▶ What this task involves:
Copy verbatim the block of lines in the entries below whose first line contains "Given: Select GST Law from the navigation bar" and whose last line contains "The width and height of the screenshot is (574, 397).". Leave out all other lines.

▶ Task material:
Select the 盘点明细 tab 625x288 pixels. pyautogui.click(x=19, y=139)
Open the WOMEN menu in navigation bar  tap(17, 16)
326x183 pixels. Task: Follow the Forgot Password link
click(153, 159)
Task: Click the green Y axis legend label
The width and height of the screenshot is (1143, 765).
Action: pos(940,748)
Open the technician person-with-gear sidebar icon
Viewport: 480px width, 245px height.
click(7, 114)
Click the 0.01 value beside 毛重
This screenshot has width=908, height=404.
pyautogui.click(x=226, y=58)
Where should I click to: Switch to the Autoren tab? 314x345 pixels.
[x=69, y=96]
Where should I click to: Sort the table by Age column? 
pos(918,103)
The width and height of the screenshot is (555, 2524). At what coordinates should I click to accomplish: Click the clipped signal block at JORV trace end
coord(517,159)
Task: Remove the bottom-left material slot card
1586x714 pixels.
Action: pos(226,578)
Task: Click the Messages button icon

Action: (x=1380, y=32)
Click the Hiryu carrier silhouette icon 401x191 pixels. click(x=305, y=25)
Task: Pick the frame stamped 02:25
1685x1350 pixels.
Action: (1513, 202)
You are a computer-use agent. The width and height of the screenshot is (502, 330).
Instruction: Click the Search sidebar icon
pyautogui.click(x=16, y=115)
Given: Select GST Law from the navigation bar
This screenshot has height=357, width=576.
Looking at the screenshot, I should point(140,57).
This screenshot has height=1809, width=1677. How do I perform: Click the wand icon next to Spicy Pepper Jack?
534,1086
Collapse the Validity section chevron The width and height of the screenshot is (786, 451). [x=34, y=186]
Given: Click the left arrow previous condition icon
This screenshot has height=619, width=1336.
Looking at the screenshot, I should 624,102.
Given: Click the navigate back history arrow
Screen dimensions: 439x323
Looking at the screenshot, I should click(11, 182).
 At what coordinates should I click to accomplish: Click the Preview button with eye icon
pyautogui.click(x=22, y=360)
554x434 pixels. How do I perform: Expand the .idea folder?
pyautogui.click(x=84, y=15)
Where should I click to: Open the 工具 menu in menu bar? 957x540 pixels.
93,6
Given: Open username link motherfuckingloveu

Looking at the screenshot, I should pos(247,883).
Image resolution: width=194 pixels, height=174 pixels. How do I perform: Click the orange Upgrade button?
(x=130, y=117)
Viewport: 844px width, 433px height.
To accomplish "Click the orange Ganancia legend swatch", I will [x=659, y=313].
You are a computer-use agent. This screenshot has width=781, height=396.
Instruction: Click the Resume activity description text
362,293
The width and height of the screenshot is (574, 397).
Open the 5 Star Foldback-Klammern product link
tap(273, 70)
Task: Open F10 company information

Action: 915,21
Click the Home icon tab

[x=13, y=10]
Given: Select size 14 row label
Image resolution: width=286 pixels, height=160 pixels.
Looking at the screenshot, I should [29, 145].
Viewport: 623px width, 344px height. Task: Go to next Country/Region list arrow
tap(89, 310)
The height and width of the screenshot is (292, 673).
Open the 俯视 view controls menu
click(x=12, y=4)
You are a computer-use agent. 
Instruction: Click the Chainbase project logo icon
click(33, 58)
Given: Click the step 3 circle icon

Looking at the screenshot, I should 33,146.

▶ Written response:
Given: Select GST Law from the navigation bar
This screenshot has height=357, width=576.
Looking at the screenshot, I should point(140,57).
This screenshot has height=1809, width=1677. How do I perform: Click the wand icon next to Spicy Pepper Jack?
534,1086
Collapse the Validity section chevron The width and height of the screenshot is (786, 451). [x=34, y=186]
Given: Click the left arrow previous condition icon
This screenshot has height=619, width=1336.
Looking at the screenshot, I should 624,102.
Given: Click the navigate back history arrow
Screen dimensions: 439x323
Looking at the screenshot, I should click(11, 182).
 At what coordinates should I click to accomplish: Click the Preview button with eye icon
pyautogui.click(x=22, y=360)
554x434 pixels. How do I perform: Expand the .idea folder?
pyautogui.click(x=84, y=15)
Where should I click to: Open the 工具 menu in menu bar? 957x540 pixels.
93,6
Given: Open username link motherfuckingloveu

Looking at the screenshot, I should pos(247,883).
Image resolution: width=194 pixels, height=174 pixels. How do I perform: Click the orange Upgrade button?
(x=130, y=117)
Viewport: 844px width, 433px height.
To accomplish "Click the orange Ganancia legend swatch", I will [x=659, y=313].
You are a computer-use agent. This screenshot has width=781, height=396.
Instruction: Click the Resume activity description text
362,293
The width and height of the screenshot is (574, 397).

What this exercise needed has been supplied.